#### [Your instructions]
When a line in the entries contains the word "agent", copy that line in full.
========
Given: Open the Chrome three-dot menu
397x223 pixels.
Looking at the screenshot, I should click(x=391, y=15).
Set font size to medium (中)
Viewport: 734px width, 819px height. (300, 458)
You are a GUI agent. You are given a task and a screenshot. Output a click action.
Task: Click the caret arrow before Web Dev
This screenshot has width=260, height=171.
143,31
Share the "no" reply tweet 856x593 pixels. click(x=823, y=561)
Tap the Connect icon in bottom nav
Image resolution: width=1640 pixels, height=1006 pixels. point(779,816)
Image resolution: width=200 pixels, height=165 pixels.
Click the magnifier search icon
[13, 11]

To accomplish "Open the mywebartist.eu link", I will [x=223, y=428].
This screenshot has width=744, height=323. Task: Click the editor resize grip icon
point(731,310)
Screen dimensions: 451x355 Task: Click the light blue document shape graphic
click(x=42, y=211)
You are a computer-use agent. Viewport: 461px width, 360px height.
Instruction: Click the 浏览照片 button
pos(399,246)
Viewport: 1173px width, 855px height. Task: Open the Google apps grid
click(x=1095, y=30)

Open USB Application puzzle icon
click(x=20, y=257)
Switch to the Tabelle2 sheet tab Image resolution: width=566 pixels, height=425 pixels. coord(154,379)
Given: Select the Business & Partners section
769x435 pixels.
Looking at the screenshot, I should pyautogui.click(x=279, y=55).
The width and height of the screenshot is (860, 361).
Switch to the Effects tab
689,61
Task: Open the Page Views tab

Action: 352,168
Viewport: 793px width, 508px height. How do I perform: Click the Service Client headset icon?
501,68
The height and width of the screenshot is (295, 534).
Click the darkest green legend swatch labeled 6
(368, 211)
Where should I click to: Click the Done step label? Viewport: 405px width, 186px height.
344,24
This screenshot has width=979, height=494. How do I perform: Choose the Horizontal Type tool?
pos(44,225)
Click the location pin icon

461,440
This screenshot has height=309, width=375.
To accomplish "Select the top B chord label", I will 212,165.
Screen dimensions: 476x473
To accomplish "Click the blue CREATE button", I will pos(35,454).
========
#### [Solved exercise]
You are a GUI agent. You are given a task and a screenshot. Output a click action.
You are a computer-use agent. Viewport: 461px width, 360px height.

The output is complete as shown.